Em 2024, 77% dos utilizadores da internet na União Europeia fizeram compras online, segundo o Eurostat. Quanto maior é o número de consumidores no digital, maior é também a concorrência entre marcas.
Durante muito tempo, muitas marcas encararam os marketplaces como um complemento à sua estratégia digital. A prioridade passava por criar uma loja online própria e só depois ponderar a presença noutras plataformas. Hoje, essa lógica já não acompanha a evolução do mercado.
Na minha perspetiva, um dos maiores erros que uma marca pode cometer é olhar para um marketplace apenas como um canal de vendas. O seu papel evoluiu muito nos últimos anos. Tornou-se uma ferramenta de crescimento, capaz de ajudar as empresas a chegar a novos públicos, testar categorias de produto, validar oportunidades de negócio e acelerar a expansão sem assumir, desde o primeiro momento, toda a complexidade de uma operação digital própria.
Esta transformação acompanha a evolução do comércio eletrónico. Em 2024, 77% dos utilizadores da internet na União Europeia fizeram compras online, segundo o Eurostat. Quanto maior é o número de consumidores no digital, maior é também a concorrência entre marcas. Hoje, o desafio já não é estar online.
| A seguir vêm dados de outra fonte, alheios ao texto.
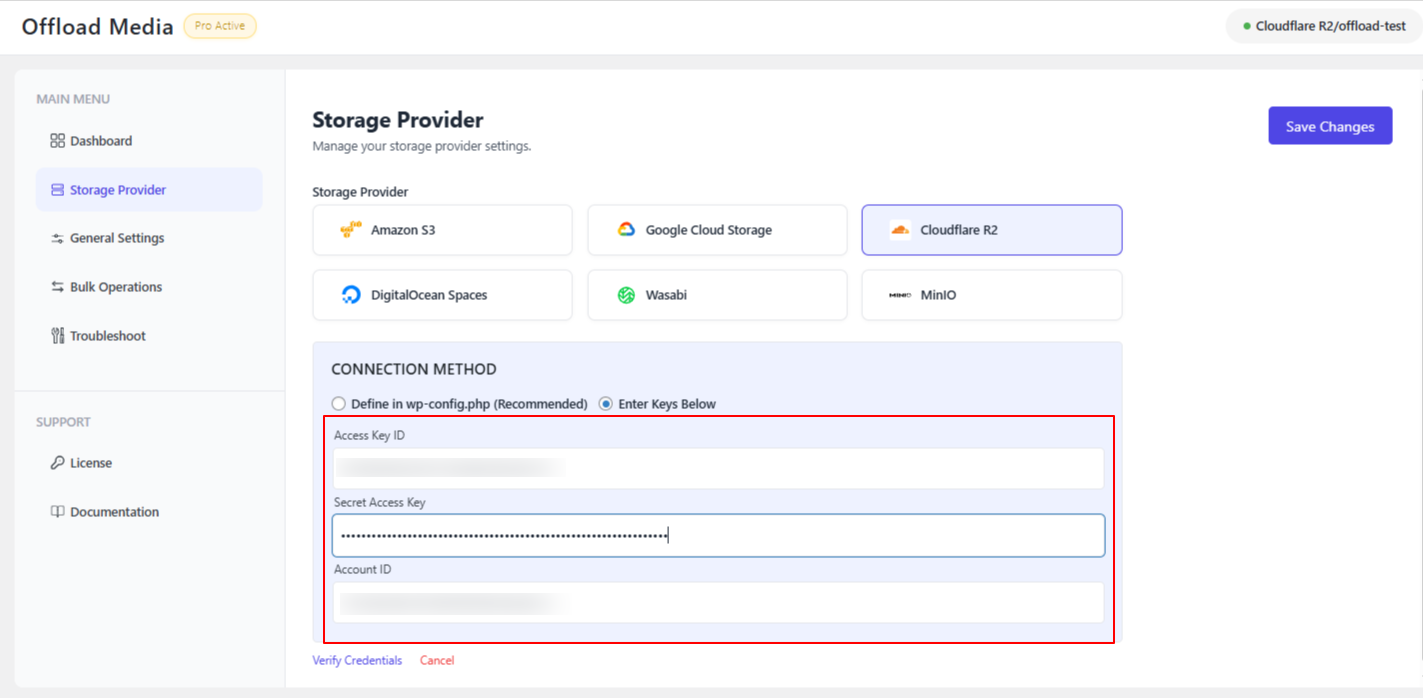
Task: Click the Dashboard grid icon in sidebar
Action: click(57, 141)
É conseguir destacar-se.
É precisamente aqui que os marketplaces podem fazer a diferença. Para muitas empresas, sobretudo pequenas e médias, representam uma oportunidade para crescer de forma mais rápida e eficiente. Mais do que gerar vendas, permitem reduzir barreiras à entrada no comércio eletrónico, aumentar a visibilidade e compreender melhor o mercado através dos dados gerados pela atividade da própria marca.
Ao longo dos últimos anos, tenho visto uma mudança clara na forma como as empresas olham para estas plataformas. Se antes a decisão surgia como resposta a uma necessidade imediata, hoje faz parte da estratégia de crescimento de muitas marcas. Não substituiu os canais próprios, complementa-os.
Naturalmente, estar presente num marketplace não garante sucesso. Continua a ser essencial investir na qualidade dos produtos, na experiência proporcionada ao cliente e na diferenciação da marca. Nenhuma plataforma substitui esse trabalho.
Acredito, no entanto, que as marcas que continuarem a encarar os marketplaces como um canal secundário estarão a ignorar uma das maiores transformações do comércio eletrónico dos últimos anos. Crescer no digital já não depende apenas da capacidade de vender. Depende, cada vez mais, da capacidade de escolher os parceiros certos para chegar mais longe.